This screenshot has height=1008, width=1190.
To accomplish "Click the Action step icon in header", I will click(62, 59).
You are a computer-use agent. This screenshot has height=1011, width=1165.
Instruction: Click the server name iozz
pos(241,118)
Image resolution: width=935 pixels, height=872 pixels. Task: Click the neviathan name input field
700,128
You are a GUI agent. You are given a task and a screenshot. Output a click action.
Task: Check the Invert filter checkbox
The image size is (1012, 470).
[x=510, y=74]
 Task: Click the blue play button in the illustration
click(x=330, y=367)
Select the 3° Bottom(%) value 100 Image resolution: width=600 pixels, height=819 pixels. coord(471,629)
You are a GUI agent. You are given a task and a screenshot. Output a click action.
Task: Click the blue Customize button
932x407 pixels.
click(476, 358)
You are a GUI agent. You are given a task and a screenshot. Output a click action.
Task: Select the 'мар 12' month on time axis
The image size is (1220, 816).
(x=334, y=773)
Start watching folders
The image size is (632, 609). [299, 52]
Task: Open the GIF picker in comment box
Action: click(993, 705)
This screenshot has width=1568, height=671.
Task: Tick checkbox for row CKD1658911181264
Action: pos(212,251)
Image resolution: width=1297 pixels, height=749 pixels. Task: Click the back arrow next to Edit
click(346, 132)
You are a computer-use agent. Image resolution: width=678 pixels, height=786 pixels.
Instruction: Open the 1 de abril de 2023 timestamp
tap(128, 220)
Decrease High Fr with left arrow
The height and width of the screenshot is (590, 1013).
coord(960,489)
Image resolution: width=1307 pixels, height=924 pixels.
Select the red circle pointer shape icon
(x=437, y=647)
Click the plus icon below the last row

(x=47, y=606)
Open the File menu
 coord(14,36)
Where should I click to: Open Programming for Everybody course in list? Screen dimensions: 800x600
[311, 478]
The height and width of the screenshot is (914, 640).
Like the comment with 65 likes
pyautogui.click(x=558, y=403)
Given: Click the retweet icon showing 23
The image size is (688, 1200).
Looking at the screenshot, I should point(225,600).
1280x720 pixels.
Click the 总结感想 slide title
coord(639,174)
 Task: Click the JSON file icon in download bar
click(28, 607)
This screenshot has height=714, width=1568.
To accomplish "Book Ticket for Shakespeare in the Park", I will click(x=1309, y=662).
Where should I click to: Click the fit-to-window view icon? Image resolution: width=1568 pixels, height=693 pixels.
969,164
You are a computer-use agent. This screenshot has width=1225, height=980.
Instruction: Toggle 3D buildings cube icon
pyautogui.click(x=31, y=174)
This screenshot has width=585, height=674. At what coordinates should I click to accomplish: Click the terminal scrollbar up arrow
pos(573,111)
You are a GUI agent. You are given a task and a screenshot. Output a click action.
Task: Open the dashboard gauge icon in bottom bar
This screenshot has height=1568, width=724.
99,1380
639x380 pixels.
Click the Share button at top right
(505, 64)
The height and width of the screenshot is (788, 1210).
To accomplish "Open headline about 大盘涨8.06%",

━━━━━━━━

An exact copy of the data is needed.

→ **Response**
This screenshot has height=1008, width=1190.
To accomplish "Click the Action step icon in header", I will click(62, 59).
You are a computer-use agent. This screenshot has height=1011, width=1165.
Instruction: Click the server name iozz
pos(241,118)
Image resolution: width=935 pixels, height=872 pixels. Task: Click the neviathan name input field
700,128
You are a GUI agent. You are given a task and a screenshot. Output a click action.
Task: Check the Invert filter checkbox
The image size is (1012, 470).
[x=510, y=74]
 Task: Click the blue play button in the illustration
click(x=330, y=367)
Select the 3° Bottom(%) value 100 Image resolution: width=600 pixels, height=819 pixels. coord(471,629)
You are a GUI agent. You are given a task and a screenshot. Output a click action.
Task: Click the blue Customize button
932x407 pixels.
click(476, 358)
You are a GUI agent. You are given a task and a screenshot. Output a click action.
Task: Select the 'мар 12' month on time axis
The image size is (1220, 816).
(x=334, y=773)
Start watching folders
The image size is (632, 609). [299, 52]
Task: Open the GIF picker in comment box
Action: click(993, 705)
This screenshot has width=1568, height=671.
Task: Tick checkbox for row CKD1658911181264
Action: pos(212,251)
Image resolution: width=1297 pixels, height=749 pixels. Task: Click the back arrow next to Edit
click(346, 132)
You are a computer-use agent. Image resolution: width=678 pixels, height=786 pixels.
Instruction: Open the 1 de abril de 2023 timestamp
tap(128, 220)
Decrease High Fr with left arrow
The height and width of the screenshot is (590, 1013).
coord(960,489)
Image resolution: width=1307 pixels, height=924 pixels.
Select the red circle pointer shape icon
(x=437, y=647)
Click the plus icon below the last row

(x=47, y=606)
Open the File menu
 coord(14,36)
Where should I click to: Open Programming for Everybody course in list? Screen dimensions: 800x600
[311, 478]
The height and width of the screenshot is (914, 640).
Like the comment with 65 likes
pyautogui.click(x=558, y=403)
Given: Click the retweet icon showing 23
The image size is (688, 1200).
Looking at the screenshot, I should point(225,600).
1280x720 pixels.
Click the 总结感想 slide title
coord(639,174)
 Task: Click the JSON file icon in download bar
click(28, 607)
This screenshot has height=714, width=1568.
To accomplish "Book Ticket for Shakespeare in the Park", I will click(x=1309, y=662).
Where should I click to: Click the fit-to-window view icon? Image resolution: width=1568 pixels, height=693 pixels.
969,164
You are a computer-use agent. This screenshot has width=1225, height=980.
Instruction: Toggle 3D buildings cube icon
pyautogui.click(x=31, y=174)
This screenshot has width=585, height=674. At what coordinates should I click to accomplish: Click the terminal scrollbar up arrow
pos(573,111)
You are a GUI agent. You are given a task and a screenshot. Output a click action.
Task: Open the dashboard gauge icon in bottom bar
This screenshot has height=1568, width=724.
99,1380
639x380 pixels.
Click the Share button at top right
(505, 64)
The height and width of the screenshot is (788, 1210).
To accomplish "Open headline about 大盘涨8.06%",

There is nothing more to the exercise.